- Opening Delimiter -

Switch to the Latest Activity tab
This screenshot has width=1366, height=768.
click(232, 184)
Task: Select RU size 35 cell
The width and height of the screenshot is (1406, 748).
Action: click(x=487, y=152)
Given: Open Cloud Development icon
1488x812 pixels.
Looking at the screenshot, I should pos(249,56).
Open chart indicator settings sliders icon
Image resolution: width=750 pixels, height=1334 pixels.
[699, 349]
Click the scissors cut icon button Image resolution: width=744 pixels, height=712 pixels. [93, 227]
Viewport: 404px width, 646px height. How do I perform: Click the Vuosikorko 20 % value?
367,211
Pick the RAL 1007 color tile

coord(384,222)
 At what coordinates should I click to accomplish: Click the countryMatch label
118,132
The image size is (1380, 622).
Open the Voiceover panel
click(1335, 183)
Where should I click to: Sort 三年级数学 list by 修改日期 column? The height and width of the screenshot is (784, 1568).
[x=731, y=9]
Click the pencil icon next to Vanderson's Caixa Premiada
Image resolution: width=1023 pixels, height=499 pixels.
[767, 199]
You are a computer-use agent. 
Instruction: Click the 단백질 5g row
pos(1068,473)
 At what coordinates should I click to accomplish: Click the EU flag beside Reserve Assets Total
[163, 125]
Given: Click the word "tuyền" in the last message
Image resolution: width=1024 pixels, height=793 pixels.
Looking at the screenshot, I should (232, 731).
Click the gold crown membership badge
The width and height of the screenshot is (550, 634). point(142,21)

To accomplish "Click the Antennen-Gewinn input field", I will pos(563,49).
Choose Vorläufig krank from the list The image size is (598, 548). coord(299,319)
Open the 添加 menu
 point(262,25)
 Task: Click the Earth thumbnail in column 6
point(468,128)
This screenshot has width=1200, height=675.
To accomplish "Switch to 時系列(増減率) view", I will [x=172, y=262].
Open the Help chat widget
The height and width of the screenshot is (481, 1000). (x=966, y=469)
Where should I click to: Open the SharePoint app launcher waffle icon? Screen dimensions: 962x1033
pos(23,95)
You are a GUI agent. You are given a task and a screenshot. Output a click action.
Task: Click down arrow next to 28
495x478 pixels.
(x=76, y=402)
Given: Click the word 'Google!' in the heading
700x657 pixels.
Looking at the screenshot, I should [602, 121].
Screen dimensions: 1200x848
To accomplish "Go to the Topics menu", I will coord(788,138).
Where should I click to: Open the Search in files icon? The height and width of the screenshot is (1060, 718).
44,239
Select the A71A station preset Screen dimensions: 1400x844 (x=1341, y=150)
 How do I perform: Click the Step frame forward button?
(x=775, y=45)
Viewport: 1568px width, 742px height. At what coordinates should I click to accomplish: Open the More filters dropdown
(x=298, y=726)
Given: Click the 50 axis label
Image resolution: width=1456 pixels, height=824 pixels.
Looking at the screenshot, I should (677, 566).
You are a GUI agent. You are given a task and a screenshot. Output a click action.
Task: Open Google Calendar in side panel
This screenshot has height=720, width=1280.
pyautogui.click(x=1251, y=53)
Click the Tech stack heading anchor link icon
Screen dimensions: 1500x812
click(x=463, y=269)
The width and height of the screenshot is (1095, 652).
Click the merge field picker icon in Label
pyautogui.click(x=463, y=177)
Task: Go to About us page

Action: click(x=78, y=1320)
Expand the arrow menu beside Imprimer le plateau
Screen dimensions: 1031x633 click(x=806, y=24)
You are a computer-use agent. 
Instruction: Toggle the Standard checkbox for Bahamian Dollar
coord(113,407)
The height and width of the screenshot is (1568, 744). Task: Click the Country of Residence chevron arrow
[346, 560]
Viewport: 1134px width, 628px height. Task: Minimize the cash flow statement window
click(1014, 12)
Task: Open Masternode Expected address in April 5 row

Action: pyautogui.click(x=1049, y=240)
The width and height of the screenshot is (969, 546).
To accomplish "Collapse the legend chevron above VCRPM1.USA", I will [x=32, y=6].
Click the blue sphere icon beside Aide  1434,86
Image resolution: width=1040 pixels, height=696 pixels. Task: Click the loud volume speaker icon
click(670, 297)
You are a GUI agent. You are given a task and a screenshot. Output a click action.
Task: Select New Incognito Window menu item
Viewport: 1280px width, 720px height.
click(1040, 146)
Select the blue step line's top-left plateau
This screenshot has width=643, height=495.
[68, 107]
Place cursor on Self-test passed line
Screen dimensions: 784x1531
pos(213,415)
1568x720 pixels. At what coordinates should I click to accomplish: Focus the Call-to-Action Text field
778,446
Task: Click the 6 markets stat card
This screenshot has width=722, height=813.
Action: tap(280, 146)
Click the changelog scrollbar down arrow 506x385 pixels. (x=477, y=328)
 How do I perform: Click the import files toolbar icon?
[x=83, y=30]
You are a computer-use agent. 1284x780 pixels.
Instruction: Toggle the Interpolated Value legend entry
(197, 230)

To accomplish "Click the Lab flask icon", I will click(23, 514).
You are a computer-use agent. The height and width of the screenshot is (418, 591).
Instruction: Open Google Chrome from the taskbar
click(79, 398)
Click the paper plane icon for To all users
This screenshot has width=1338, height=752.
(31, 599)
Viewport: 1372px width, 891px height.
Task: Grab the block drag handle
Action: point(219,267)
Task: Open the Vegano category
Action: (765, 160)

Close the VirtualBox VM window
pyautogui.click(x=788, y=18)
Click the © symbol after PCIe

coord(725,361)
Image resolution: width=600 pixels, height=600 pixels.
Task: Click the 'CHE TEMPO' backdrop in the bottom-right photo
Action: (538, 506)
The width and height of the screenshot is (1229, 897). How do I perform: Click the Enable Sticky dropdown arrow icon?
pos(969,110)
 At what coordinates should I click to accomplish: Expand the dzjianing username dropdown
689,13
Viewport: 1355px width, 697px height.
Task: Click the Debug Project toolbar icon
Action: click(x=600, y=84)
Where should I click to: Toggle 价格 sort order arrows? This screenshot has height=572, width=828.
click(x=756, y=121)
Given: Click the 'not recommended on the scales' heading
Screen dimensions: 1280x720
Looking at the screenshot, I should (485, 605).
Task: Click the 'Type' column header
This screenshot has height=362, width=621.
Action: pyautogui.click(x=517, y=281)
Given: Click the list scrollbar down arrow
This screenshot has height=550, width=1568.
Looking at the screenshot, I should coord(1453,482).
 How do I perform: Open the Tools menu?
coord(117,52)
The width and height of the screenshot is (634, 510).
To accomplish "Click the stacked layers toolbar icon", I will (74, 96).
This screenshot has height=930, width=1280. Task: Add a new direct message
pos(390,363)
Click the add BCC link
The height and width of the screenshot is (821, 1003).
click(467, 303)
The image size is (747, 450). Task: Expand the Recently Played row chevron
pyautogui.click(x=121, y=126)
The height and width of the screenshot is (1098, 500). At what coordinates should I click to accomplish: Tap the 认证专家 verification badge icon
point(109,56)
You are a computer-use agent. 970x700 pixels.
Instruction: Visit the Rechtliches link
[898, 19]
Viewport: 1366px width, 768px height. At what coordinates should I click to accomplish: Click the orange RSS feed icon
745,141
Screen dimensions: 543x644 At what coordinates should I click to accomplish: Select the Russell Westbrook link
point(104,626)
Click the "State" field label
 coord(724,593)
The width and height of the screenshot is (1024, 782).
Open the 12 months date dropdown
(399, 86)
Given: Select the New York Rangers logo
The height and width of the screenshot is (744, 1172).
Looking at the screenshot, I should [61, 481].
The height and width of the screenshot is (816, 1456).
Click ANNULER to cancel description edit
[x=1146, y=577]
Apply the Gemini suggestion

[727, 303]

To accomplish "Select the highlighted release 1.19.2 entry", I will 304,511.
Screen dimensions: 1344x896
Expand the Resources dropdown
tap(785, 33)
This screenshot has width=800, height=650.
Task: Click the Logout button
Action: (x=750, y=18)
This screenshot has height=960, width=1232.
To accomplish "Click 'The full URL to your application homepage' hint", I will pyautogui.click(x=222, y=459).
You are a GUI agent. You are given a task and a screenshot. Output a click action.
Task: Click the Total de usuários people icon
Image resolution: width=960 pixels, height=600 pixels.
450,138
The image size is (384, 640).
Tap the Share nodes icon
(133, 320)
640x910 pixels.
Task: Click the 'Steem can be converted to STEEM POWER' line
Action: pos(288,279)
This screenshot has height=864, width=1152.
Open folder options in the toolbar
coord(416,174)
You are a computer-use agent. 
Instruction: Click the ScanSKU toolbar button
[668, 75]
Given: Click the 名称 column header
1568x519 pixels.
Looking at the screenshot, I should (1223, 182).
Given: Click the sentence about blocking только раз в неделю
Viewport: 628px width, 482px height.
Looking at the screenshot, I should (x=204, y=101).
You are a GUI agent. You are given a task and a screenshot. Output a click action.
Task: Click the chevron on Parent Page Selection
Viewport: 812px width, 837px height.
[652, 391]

- Closing Delimiter -

WORK TASK: Your task is to write out, exactly, the line that holds "Given: Click the sentence" and every line after it until the records end.

OUTPUT BELOW:
Given: Click the sentence about blocking только раз в неделю
Viewport: 628px width, 482px height.
Looking at the screenshot, I should (x=204, y=101).
You are a GUI agent. You are given a task and a screenshot. Output a click action.
Task: Click the chevron on Parent Page Selection
Viewport: 812px width, 837px height.
[652, 391]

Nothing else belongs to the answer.